Lors d’un point de presse jeudi 25 juin, la porte-parole du FMI, Julie Kozak, a déclaré que la Fed avait pris la bonne décision la semaine dernière en maintenant son principal taux directeur inchangé. Tout en saluant au passage l’engagement de son nouveau président, Kevin Warsh, à garantir la stabilité des prix.
« La dynamique de croissance de l’économie américaine reste forte », a affirmé Mme Kozak, citant des données publiées jeudi qui ont révisé la croissance du PIB du premier trimestre à 2,1 % en glissement annuel, contre une estimation précédente de 1,6 %. La consommation publique s’est redressée, les investissements aux États-Unis restent solides et la productivité du travail se maintient à des niveaux élevés. Ce qui fait de l’économie américaine une sorte d’« exception » à l’échelle mondiale.
« Compte tenu de cette dynamique, nous pensons que la Fed a eu raison de maintenir son taux directeur inchangé. Toute décision ultérieure de la Fed devra être prise avec prudence et soigneusement adaptée aux données économiques à venir », a-t-elle ajouté.
Elle a également annoncé avoir constaté une baisse des prix de l’énergie et des matières premières depuis la conclusion de l’accord entre les États-Unis et l’Iran visant à mettre fin aux hostilités et à ouvrir le détroit d’Ormuz. Mais il faudra du temps pour que les prix et les flux commerciaux dans le Golfe reviennent à la normale, estime-t-elle.
Dans la prochaine mise à jour de son rapport « Perspectives de l’économie mondiale », qui sera présenté le 8 juillet, le FMI décidera s’il continue d’utiliser les trois scénarios de croissance présentés en avril, qui dépendent de l’issue de la guerre en Iran.

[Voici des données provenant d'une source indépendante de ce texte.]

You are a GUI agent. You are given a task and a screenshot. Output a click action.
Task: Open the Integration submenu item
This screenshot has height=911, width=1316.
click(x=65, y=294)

Alors que le détroit d’Ormuz restait fermé en mai, maintenant les prix de référence du pétrole au-dessus de 100 dollars le baril, Mme Kozak avait déclaré que l’économie mondiale passait du scénario de base le plus favorable — qui prévoyait une fin rapide du conflit — à un scénario défavorable avec une croissance mondiale de 2,5 % pour 2025.